Uzun ve Eski Bir Tüfek

bakunin

Admin
12 Mar 2009
6,304
49,801
NeverLand
Ken Parker'ın Türkçe'deki ilk serüveni, sonraları borçları yüzünden yurtdışına kaçan bir yayıncının elinde heba oldu (1981). Gerçi heba dahi olamadı; kısa ömürlü Pistolero'nun içinde dolgu malzemesiydi, yarım yarım, ne kadar olabilirse o kadar oldu. Sonra, Tay Yayınları'nda, İtalyan çizgi romanlarının mahir yayıncısı Sezen Yalçıner'in elinde, Alaska (1982) adıyla aralıklarla da olsa uzun müddet yayımlandı. Tay Yayınları'nda temelde iki seri çıktı: ilki, 40 albüm yayımlandı ama ilk sayı iki serüven birarada biçimindeydi - sonraki yayımlarında bu serüvenler ayrı ayrı neşredildi. İkinci seri, Vicdan Borcu (La Donna di Cochito) ile başlayıp Donovan'ın Çocukları (I Ragazzi di Donovan) ile biterek 15 sayı sürdü. Eski serüvenlerin tekrar yayını ile devam eden bu seriye, ilk seride atlanan Mine Town'u da eklersek, Ken Parker Türkçe'de toplam 57 albüm yayımlanarak kapandı. Sezen Yalçıner, çizgi roman yayıncılığından vazgeçene kadar Ken Parker'e başlamayı hep denedi. Yayımlanmış serüvenlerle yaptığı bu denemeler hiçbir zaman uzun ömürlü olmadı; yayın, tekrar tekrar kapandı. Uzun süre sahaflarda en çok aranan, diğer çizgi romanlara nazaran yüksek fiyatlarla satılan Ken Parker, münevverler nezdinde ayrı bir ilgi buldu. Hakkında biraz nostalji, çokça '68 - doğallıkla yine nostalji- ve edebiyatla harmanlanan yazılar yazıldı. Üreticileriyle ilgili çeviriler yapıldı. Ama yayının neden kapandığı hep belirsiz kaldı, koleksiyoncular arasında sıklıkla konuşuldu. Yeniden yayımlanmaması, çizgi roman piyasasının içinde bulunduğu ortam sebebiyle anlaşılıyordu ama işler iyi giderken neden kapandığı kızgınlıkla soruluyor, merak ediliyordu. Genel eğilim, faturayı kadirşinaslıktan uzak olması sebebiyle yayıncıya çıkartmaktı. Oysa mesele Ken Parker'ın Türkiye'deki yayın formatlarına uymamasıyla ilgiliydi. O dönem yayınlar onbeş günlük bir periyotla çıkarken, İtalya'da daha geniş aralıklarla yayımlanıyor, üreticileri iş temposundan bunalarak okuyucudan yeni serüvenler için "süre" istiyorlardı. Böyle bir ara, Türkiye'de Ken Parker'ın yayımının kesilmesine neden olmuştu. Yeni serüvenlerin birikmesi beklenirken ülke çapında çizgi roman satışları düşmüş, yayıncılar işten el çekmişlerdi.

- _Soru_: Sayfada yazdığına göre Ken Parker Türkçe'de toplam kaç albüm olarak çıktı?

- _Verilen Bilgiler_:
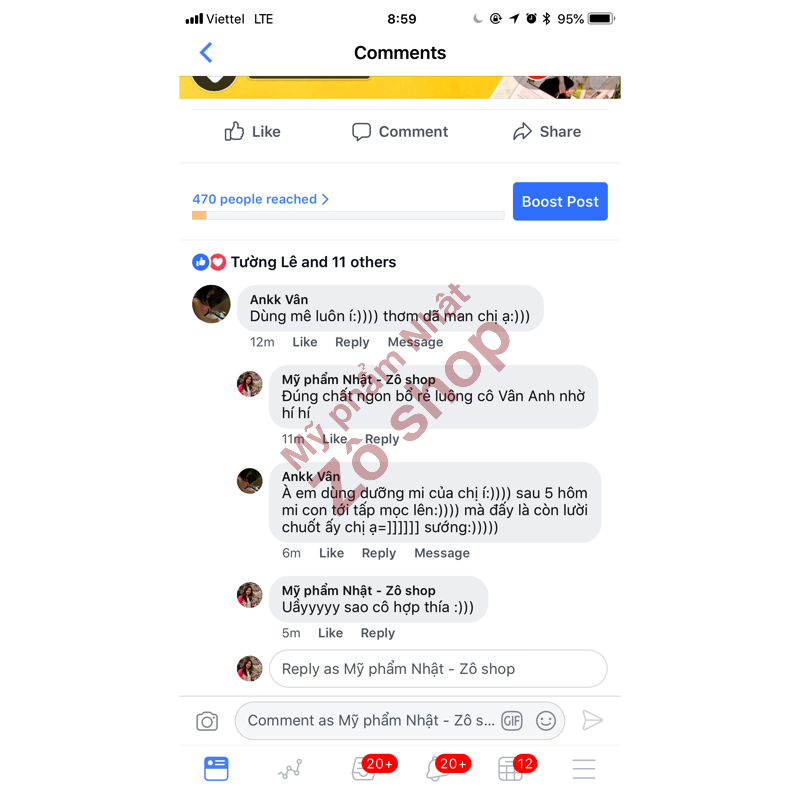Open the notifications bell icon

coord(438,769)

---

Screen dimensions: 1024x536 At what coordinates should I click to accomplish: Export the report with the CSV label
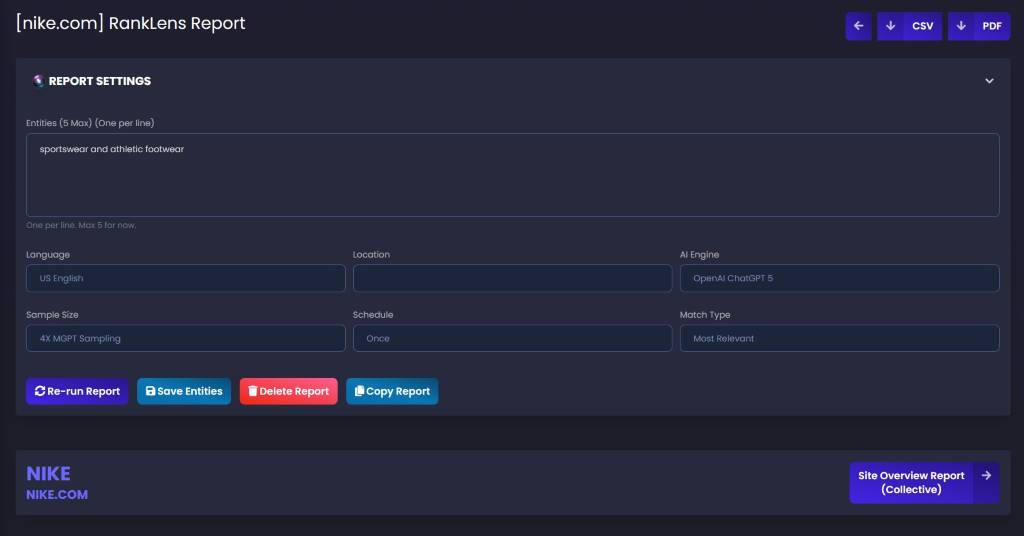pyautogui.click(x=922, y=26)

- _Doğru Cevap_: Toplam 57 albüm.